• **Activity**
Your answer must be an exact copy of every record.

• **Input for this task**
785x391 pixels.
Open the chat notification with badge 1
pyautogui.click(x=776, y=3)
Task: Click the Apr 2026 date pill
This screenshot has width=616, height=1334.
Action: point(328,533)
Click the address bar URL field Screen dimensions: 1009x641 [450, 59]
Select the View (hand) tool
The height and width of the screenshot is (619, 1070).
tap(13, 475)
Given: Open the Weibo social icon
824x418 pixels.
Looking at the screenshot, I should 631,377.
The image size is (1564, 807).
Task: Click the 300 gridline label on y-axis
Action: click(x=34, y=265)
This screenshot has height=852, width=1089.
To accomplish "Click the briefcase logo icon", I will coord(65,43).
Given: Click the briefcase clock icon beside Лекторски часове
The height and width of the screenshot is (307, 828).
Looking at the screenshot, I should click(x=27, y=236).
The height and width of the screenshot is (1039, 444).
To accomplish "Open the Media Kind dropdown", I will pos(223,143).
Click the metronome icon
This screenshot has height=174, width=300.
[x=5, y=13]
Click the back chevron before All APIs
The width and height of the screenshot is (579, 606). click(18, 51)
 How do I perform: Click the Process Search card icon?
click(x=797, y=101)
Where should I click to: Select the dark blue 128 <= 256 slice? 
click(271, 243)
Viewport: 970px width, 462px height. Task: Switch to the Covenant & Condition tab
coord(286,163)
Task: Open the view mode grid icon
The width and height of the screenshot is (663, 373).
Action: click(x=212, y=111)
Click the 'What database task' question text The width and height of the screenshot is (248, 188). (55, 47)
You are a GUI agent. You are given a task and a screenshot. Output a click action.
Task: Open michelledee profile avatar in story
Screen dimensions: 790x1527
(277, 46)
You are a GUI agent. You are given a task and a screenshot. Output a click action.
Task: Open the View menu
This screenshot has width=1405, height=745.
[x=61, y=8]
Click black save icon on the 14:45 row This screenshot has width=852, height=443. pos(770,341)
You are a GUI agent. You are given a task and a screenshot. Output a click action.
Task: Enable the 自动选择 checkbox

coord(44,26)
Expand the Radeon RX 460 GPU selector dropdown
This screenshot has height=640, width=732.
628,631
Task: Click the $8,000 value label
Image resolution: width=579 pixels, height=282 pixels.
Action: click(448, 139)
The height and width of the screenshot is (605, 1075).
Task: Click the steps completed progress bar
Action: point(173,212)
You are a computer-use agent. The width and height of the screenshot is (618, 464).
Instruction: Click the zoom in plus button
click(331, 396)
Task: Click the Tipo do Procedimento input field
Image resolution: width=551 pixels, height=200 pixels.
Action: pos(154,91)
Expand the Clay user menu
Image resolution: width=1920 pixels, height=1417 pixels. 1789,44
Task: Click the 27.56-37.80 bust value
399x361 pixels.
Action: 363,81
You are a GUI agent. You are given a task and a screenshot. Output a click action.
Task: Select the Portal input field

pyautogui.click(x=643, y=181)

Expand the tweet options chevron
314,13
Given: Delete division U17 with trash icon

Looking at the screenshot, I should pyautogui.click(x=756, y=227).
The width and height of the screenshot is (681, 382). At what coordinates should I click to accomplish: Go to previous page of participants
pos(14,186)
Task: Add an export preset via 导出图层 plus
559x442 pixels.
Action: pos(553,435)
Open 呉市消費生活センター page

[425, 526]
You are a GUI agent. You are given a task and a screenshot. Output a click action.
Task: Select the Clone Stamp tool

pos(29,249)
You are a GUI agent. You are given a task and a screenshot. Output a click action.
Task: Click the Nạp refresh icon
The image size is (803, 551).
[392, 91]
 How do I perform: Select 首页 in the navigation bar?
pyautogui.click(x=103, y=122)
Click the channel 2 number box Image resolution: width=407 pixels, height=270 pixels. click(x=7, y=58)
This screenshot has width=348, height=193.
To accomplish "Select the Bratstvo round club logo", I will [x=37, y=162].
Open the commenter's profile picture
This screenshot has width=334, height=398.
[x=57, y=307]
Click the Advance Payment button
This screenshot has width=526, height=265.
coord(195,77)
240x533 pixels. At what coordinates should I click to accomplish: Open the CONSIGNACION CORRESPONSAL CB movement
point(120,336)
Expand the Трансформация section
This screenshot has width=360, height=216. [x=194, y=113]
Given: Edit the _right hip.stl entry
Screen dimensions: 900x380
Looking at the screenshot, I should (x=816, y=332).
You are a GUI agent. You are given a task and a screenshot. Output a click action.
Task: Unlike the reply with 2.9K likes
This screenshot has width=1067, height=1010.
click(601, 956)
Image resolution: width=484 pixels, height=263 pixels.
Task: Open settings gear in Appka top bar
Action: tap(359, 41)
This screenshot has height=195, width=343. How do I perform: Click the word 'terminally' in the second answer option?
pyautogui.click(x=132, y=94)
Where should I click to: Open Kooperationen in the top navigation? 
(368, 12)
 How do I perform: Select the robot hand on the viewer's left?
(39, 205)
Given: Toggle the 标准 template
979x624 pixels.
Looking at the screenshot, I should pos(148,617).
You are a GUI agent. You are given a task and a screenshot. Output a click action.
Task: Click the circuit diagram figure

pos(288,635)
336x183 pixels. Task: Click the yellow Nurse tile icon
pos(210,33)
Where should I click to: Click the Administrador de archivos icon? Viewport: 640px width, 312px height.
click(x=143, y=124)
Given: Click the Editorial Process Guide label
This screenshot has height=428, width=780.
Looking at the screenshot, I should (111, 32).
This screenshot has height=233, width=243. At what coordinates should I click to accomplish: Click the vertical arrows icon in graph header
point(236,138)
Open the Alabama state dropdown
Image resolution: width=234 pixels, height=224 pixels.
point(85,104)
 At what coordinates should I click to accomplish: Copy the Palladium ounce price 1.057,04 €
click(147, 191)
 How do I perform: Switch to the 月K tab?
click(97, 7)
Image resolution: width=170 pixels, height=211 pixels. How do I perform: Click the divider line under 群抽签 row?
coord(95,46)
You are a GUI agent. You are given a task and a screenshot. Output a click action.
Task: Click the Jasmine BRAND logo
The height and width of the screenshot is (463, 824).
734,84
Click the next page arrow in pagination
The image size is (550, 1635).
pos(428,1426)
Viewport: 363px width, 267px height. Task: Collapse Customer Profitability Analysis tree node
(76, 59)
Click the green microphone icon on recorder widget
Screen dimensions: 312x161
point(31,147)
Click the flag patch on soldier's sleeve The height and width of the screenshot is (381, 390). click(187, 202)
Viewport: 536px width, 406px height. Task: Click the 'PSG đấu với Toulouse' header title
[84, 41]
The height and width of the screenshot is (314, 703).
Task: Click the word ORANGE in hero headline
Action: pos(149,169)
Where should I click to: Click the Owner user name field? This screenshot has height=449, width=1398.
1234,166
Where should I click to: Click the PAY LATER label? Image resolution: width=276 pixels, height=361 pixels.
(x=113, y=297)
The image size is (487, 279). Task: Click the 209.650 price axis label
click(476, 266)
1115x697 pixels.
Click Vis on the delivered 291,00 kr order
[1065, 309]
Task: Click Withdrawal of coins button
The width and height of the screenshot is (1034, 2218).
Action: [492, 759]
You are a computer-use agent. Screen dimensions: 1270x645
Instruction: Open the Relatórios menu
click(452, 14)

• **Task solution**
785x391 pixels.
Open the chat notification with badge 1
pyautogui.click(x=776, y=3)
Task: Click the Apr 2026 date pill
This screenshot has width=616, height=1334.
Action: point(328,533)
Click the address bar URL field Screen dimensions: 1009x641 [450, 59]
Select the View (hand) tool
The height and width of the screenshot is (619, 1070).
tap(13, 475)
Given: Open the Weibo social icon
824x418 pixels.
Looking at the screenshot, I should 631,377.
The image size is (1564, 807).
Task: Click the 300 gridline label on y-axis
Action: click(x=34, y=265)
This screenshot has height=852, width=1089.
To accomplish "Click the briefcase logo icon", I will coord(65,43).
Given: Click the briefcase clock icon beside Лекторски часове
The height and width of the screenshot is (307, 828).
Looking at the screenshot, I should click(x=27, y=236).
The height and width of the screenshot is (1039, 444).
To accomplish "Open the Media Kind dropdown", I will pos(223,143).
Click the metronome icon
This screenshot has height=174, width=300.
[x=5, y=13]
Click the back chevron before All APIs
The width and height of the screenshot is (579, 606). click(18, 51)
 How do I perform: Click the Process Search card icon?
click(x=797, y=101)
Where should I click to: Select the dark blue 128 <= 256 slice? 
click(271, 243)
Viewport: 970px width, 462px height. Task: Switch to the Covenant & Condition tab
coord(286,163)
Task: Open the view mode grid icon
The width and height of the screenshot is (663, 373).
Action: click(x=212, y=111)
Click the 'What database task' question text The width and height of the screenshot is (248, 188). (55, 47)
You are a GUI agent. You are given a task and a screenshot. Output a click action.
Task: Open michelledee profile avatar in story
Screen dimensions: 790x1527
(277, 46)
You are a GUI agent. You are given a task and a screenshot. Output a click action.
Task: Open the View menu
This screenshot has width=1405, height=745.
[x=61, y=8]
Click black save icon on the 14:45 row This screenshot has width=852, height=443. pos(770,341)
You are a GUI agent. You are given a task and a screenshot. Output a click action.
Task: Enable the 自动选择 checkbox

coord(44,26)
Expand the Radeon RX 460 GPU selector dropdown
This screenshot has height=640, width=732.
628,631
Task: Click the $8,000 value label
Image resolution: width=579 pixels, height=282 pixels.
Action: click(448, 139)
The height and width of the screenshot is (605, 1075).
Task: Click the steps completed progress bar
Action: point(173,212)
You are a computer-use agent. The width and height of the screenshot is (618, 464).
Instruction: Click the zoom in plus button
click(331, 396)
Task: Click the Tipo do Procedimento input field
Image resolution: width=551 pixels, height=200 pixels.
Action: pos(154,91)
Expand the Clay user menu
Image resolution: width=1920 pixels, height=1417 pixels. 1789,44
Task: Click the 27.56-37.80 bust value
399x361 pixels.
Action: 363,81
You are a GUI agent. You are given a task and a screenshot. Output a click action.
Task: Select the Portal input field

pyautogui.click(x=643, y=181)

Expand the tweet options chevron
314,13
Given: Delete division U17 with trash icon

Looking at the screenshot, I should pyautogui.click(x=756, y=227).
The width and height of the screenshot is (681, 382). At what coordinates should I click to accomplish: Go to previous page of participants
pos(14,186)
Task: Add an export preset via 导出图层 plus
559x442 pixels.
Action: pos(553,435)
Open 呉市消費生活センター page

[425, 526]
You are a GUI agent. You are given a task and a screenshot. Output a click action.
Task: Select the Clone Stamp tool

pos(29,249)
You are a GUI agent. You are given a task and a screenshot. Output a click action.
Task: Click the Nạp refresh icon
The image size is (803, 551).
[392, 91]
 How do I perform: Select 首页 in the navigation bar?
pyautogui.click(x=103, y=122)
Click the channel 2 number box Image resolution: width=407 pixels, height=270 pixels. click(x=7, y=58)
This screenshot has width=348, height=193.
To accomplish "Select the Bratstvo round club logo", I will [x=37, y=162].
Open the commenter's profile picture
This screenshot has width=334, height=398.
[x=57, y=307]
Click the Advance Payment button
This screenshot has width=526, height=265.
coord(195,77)
240x533 pixels. At what coordinates should I click to accomplish: Open the CONSIGNACION CORRESPONSAL CB movement
point(120,336)
Expand the Трансформация section
This screenshot has width=360, height=216. [x=194, y=113]
Given: Edit the _right hip.stl entry
Screen dimensions: 900x380
Looking at the screenshot, I should (x=816, y=332).
You are a GUI agent. You are given a task and a screenshot. Output a click action.
Task: Unlike the reply with 2.9K likes
This screenshot has width=1067, height=1010.
click(601, 956)
Image resolution: width=484 pixels, height=263 pixels.
Task: Open settings gear in Appka top bar
Action: tap(359, 41)
This screenshot has height=195, width=343. How do I perform: Click the word 'terminally' in the second answer option?
pyautogui.click(x=132, y=94)
Where should I click to: Open Kooperationen in the top navigation? 
(368, 12)
 How do I perform: Select the robot hand on the viewer's left?
(39, 205)
Given: Toggle the 标准 template
979x624 pixels.
Looking at the screenshot, I should pos(148,617).
You are a GUI agent. You are given a task and a screenshot. Output a click action.
Task: Click the circuit diagram figure

pos(288,635)
336x183 pixels. Task: Click the yellow Nurse tile icon
pos(210,33)
Where should I click to: Click the Administrador de archivos icon? Viewport: 640px width, 312px height.
click(x=143, y=124)
Given: Click the Editorial Process Guide label
This screenshot has height=428, width=780.
Looking at the screenshot, I should (111, 32).
This screenshot has height=233, width=243. At what coordinates should I click to accomplish: Click the vertical arrows icon in graph header
point(236,138)
Open the Alabama state dropdown
Image resolution: width=234 pixels, height=224 pixels.
point(85,104)
 At what coordinates should I click to accomplish: Copy the Palladium ounce price 1.057,04 €
click(147, 191)
 How do I perform: Switch to the 月K tab?
click(97, 7)
Image resolution: width=170 pixels, height=211 pixels. How do I perform: Click the divider line under 群抽签 row?
coord(95,46)
You are a GUI agent. You are given a task and a screenshot. Output a click action.
Task: Click the Jasmine BRAND logo
The height and width of the screenshot is (463, 824).
734,84
Click the next page arrow in pagination
The image size is (550, 1635).
pos(428,1426)
Viewport: 363px width, 267px height. Task: Collapse Customer Profitability Analysis tree node
(76, 59)
Click the green microphone icon on recorder widget
Screen dimensions: 312x161
point(31,147)
Click the flag patch on soldier's sleeve The height and width of the screenshot is (381, 390). click(187, 202)
Viewport: 536px width, 406px height. Task: Click the 'PSG đấu với Toulouse' header title
[84, 41]
The height and width of the screenshot is (314, 703).
Task: Click the word ORANGE in hero headline
Action: pos(149,169)
Where should I click to: Click the Owner user name field? This screenshot has height=449, width=1398.
1234,166
Where should I click to: Click the PAY LATER label? Image resolution: width=276 pixels, height=361 pixels.
(x=113, y=297)
The image size is (487, 279). Task: Click the 209.650 price axis label
click(476, 266)
1115x697 pixels.
Click Vis on the delivered 291,00 kr order
[1065, 309]
Task: Click Withdrawal of coins button
The width and height of the screenshot is (1034, 2218).
Action: [492, 759]
You are a computer-use agent. Screen dimensions: 1270x645
Instruction: Open the Relatórios menu
click(452, 14)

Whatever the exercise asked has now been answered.